**GIVEN RECORDS:**
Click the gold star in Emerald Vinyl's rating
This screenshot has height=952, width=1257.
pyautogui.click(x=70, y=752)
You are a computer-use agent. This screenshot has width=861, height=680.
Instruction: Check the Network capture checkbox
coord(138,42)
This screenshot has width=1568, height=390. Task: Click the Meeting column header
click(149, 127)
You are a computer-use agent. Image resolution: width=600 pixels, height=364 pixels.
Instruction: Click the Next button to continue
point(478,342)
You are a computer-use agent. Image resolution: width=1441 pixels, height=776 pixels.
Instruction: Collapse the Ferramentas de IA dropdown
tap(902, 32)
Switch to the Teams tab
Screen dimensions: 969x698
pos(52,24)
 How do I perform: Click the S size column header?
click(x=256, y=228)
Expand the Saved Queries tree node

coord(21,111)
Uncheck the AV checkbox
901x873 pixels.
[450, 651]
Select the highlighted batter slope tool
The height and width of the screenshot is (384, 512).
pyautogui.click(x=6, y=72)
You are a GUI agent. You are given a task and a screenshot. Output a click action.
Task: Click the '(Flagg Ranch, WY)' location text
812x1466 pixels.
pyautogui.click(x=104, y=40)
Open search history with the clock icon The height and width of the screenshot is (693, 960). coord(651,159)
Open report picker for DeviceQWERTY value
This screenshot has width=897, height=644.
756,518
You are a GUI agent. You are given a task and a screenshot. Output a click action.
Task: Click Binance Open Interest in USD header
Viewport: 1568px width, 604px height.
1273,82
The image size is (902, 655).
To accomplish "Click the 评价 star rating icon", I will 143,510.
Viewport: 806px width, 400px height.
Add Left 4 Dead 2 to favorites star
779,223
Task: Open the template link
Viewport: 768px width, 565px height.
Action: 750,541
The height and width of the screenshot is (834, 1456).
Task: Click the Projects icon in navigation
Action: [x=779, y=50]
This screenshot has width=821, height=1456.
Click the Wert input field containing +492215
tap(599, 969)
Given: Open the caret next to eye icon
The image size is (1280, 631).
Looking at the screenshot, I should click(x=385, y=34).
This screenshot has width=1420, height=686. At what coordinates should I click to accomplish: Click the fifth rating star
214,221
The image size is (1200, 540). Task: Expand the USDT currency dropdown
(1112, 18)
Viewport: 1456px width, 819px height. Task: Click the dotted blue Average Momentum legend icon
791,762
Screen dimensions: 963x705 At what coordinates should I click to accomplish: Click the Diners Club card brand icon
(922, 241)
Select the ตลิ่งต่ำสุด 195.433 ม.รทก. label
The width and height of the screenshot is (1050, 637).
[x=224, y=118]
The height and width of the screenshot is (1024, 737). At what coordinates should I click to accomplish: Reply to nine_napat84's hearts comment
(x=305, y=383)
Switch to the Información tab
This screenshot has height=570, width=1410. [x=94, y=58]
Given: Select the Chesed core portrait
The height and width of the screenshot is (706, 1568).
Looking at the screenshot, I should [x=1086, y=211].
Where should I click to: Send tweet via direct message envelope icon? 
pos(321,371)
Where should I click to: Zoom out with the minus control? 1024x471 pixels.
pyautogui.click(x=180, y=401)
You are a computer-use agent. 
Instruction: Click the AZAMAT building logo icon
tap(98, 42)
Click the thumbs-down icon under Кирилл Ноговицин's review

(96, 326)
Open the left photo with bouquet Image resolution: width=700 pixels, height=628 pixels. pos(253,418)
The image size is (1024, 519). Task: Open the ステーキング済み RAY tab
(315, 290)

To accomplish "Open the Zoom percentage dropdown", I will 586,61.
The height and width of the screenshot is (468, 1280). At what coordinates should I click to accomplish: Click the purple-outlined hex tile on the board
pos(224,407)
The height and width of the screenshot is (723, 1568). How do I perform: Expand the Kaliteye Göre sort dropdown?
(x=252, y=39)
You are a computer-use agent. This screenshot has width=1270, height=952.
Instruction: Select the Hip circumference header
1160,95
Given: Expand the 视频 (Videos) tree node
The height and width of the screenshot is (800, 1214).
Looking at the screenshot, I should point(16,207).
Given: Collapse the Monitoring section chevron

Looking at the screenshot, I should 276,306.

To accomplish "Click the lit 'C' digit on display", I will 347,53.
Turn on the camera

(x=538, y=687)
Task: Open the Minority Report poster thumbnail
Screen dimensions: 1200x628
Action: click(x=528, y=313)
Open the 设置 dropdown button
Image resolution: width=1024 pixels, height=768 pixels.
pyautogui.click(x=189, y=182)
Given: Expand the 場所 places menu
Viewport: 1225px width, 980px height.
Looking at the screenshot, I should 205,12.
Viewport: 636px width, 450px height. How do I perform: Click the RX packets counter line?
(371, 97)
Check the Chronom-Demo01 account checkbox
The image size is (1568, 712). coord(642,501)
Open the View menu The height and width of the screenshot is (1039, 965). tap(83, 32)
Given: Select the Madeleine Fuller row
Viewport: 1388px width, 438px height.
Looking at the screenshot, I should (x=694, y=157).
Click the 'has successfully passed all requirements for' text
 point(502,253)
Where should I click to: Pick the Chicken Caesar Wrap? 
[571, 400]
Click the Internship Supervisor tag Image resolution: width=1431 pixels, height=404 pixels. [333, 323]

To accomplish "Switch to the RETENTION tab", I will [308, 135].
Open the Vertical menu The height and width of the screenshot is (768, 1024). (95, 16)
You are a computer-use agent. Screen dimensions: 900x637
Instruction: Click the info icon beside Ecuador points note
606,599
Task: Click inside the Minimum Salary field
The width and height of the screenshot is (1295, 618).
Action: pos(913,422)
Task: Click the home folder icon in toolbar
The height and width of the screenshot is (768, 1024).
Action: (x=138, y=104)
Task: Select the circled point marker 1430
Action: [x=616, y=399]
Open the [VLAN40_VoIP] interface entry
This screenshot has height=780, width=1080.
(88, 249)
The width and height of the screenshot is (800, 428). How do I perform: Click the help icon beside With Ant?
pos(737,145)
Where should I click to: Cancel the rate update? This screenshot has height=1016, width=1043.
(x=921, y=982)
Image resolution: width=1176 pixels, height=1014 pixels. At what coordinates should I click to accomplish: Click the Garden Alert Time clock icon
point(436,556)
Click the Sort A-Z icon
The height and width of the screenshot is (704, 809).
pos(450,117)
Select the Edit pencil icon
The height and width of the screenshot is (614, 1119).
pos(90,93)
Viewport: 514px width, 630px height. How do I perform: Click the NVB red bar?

**EXERCISE REQUIREMENTS:**
When you repeat the data, keep each line exactly as given.

**FINAL ANSWER:**
Click the gold star in Emerald Vinyl's rating
This screenshot has height=952, width=1257.
pyautogui.click(x=70, y=752)
You are a computer-use agent. This screenshot has width=861, height=680.
Instruction: Check the Network capture checkbox
coord(138,42)
This screenshot has width=1568, height=390. Task: Click the Meeting column header
click(149, 127)
You are a computer-use agent. Image resolution: width=600 pixels, height=364 pixels.
Instruction: Click the Next button to continue
point(478,342)
You are a computer-use agent. Image resolution: width=1441 pixels, height=776 pixels.
Instruction: Collapse the Ferramentas de IA dropdown
tap(902, 32)
Switch to the Teams tab
Screen dimensions: 969x698
pos(52,24)
 How do I perform: Click the S size column header?
click(x=256, y=228)
Expand the Saved Queries tree node

coord(21,111)
Uncheck the AV checkbox
901x873 pixels.
[450, 651]
Select the highlighted batter slope tool
The height and width of the screenshot is (384, 512).
pyautogui.click(x=6, y=72)
You are a GUI agent. You are given a task and a screenshot. Output a click action.
Task: Click the '(Flagg Ranch, WY)' location text
812x1466 pixels.
pyautogui.click(x=104, y=40)
Open search history with the clock icon The height and width of the screenshot is (693, 960). coord(651,159)
Open report picker for DeviceQWERTY value
This screenshot has width=897, height=644.
756,518
You are a GUI agent. You are given a task and a screenshot. Output a click action.
Task: Click Binance Open Interest in USD header
Viewport: 1568px width, 604px height.
1273,82
The image size is (902, 655).
To accomplish "Click the 评价 star rating icon", I will 143,510.
Viewport: 806px width, 400px height.
Add Left 4 Dead 2 to favorites star
779,223
Task: Open the template link
Viewport: 768px width, 565px height.
Action: 750,541
The height and width of the screenshot is (834, 1456).
Task: Click the Projects icon in navigation
Action: [x=779, y=50]
This screenshot has width=821, height=1456.
Click the Wert input field containing +492215
tap(599, 969)
Given: Open the caret next to eye icon
The image size is (1280, 631).
Looking at the screenshot, I should click(x=385, y=34).
This screenshot has width=1420, height=686. At what coordinates should I click to accomplish: Click the fifth rating star
214,221
The image size is (1200, 540). Task: Expand the USDT currency dropdown
(1112, 18)
Viewport: 1456px width, 819px height. Task: Click the dotted blue Average Momentum legend icon
791,762
Screen dimensions: 963x705 At what coordinates should I click to accomplish: Click the Diners Club card brand icon
(922, 241)
Select the ตลิ่งต่ำสุด 195.433 ม.รทก. label
The width and height of the screenshot is (1050, 637).
[x=224, y=118]
The height and width of the screenshot is (1024, 737). At what coordinates should I click to accomplish: Reply to nine_napat84's hearts comment
(x=305, y=383)
Switch to the Información tab
This screenshot has height=570, width=1410. [x=94, y=58]
Given: Select the Chesed core portrait
The height and width of the screenshot is (706, 1568).
Looking at the screenshot, I should [x=1086, y=211].
Where should I click to: Send tweet via direct message envelope icon? 
pos(321,371)
Where should I click to: Zoom out with the minus control? 1024x471 pixels.
pyautogui.click(x=180, y=401)
You are a computer-use agent. 
Instruction: Click the AZAMAT building logo icon
tap(98, 42)
Click the thumbs-down icon under Кирилл Ноговицин's review

(96, 326)
Open the left photo with bouquet Image resolution: width=700 pixels, height=628 pixels. pos(253,418)
The image size is (1024, 519). Task: Open the ステーキング済み RAY tab
(315, 290)

To accomplish "Open the Zoom percentage dropdown", I will 586,61.
The height and width of the screenshot is (468, 1280). At what coordinates should I click to accomplish: Click the purple-outlined hex tile on the board
pos(224,407)
The height and width of the screenshot is (723, 1568). How do I perform: Expand the Kaliteye Göre sort dropdown?
(x=252, y=39)
You are a computer-use agent. This screenshot has width=1270, height=952.
Instruction: Select the Hip circumference header
1160,95
Given: Expand the 视频 (Videos) tree node
The height and width of the screenshot is (800, 1214).
Looking at the screenshot, I should point(16,207).
Given: Collapse the Monitoring section chevron

Looking at the screenshot, I should 276,306.

To accomplish "Click the lit 'C' digit on display", I will 347,53.
Turn on the camera

(x=538, y=687)
Task: Open the Minority Report poster thumbnail
Screen dimensions: 1200x628
Action: click(x=528, y=313)
Open the 设置 dropdown button
Image resolution: width=1024 pixels, height=768 pixels.
pyautogui.click(x=189, y=182)
Given: Expand the 場所 places menu
Viewport: 1225px width, 980px height.
Looking at the screenshot, I should 205,12.
Viewport: 636px width, 450px height. How do I perform: Click the RX packets counter line?
(371, 97)
Check the Chronom-Demo01 account checkbox
The image size is (1568, 712). coord(642,501)
Open the View menu The height and width of the screenshot is (1039, 965). tap(83, 32)
Given: Select the Madeleine Fuller row
Viewport: 1388px width, 438px height.
Looking at the screenshot, I should (x=694, y=157).
Click the 'has successfully passed all requirements for' text
 point(502,253)
Where should I click to: Pick the Chicken Caesar Wrap? 
[571, 400]
Click the Internship Supervisor tag Image resolution: width=1431 pixels, height=404 pixels. [333, 323]

To accomplish "Switch to the RETENTION tab", I will [308, 135].
Open the Vertical menu The height and width of the screenshot is (768, 1024). (95, 16)
You are a computer-use agent. Screen dimensions: 900x637
Instruction: Click the info icon beside Ecuador points note
606,599
Task: Click inside the Minimum Salary field
The width and height of the screenshot is (1295, 618).
Action: pos(913,422)
Task: Click the home folder icon in toolbar
The height and width of the screenshot is (768, 1024).
Action: (x=138, y=104)
Task: Select the circled point marker 1430
Action: [x=616, y=399]
Open the [VLAN40_VoIP] interface entry
This screenshot has height=780, width=1080.
(88, 249)
The width and height of the screenshot is (800, 428). How do I perform: Click the help icon beside With Ant?
pos(737,145)
Where should I click to: Cancel the rate update? This screenshot has height=1016, width=1043.
(x=921, y=982)
Image resolution: width=1176 pixels, height=1014 pixels. At what coordinates should I click to accomplish: Click the Garden Alert Time clock icon
point(436,556)
Click the Sort A-Z icon
The height and width of the screenshot is (704, 809).
pos(450,117)
Select the Edit pencil icon
The height and width of the screenshot is (614, 1119).
pos(90,93)
Viewport: 514px width, 630px height. How do I perform: Click the NVB red bar?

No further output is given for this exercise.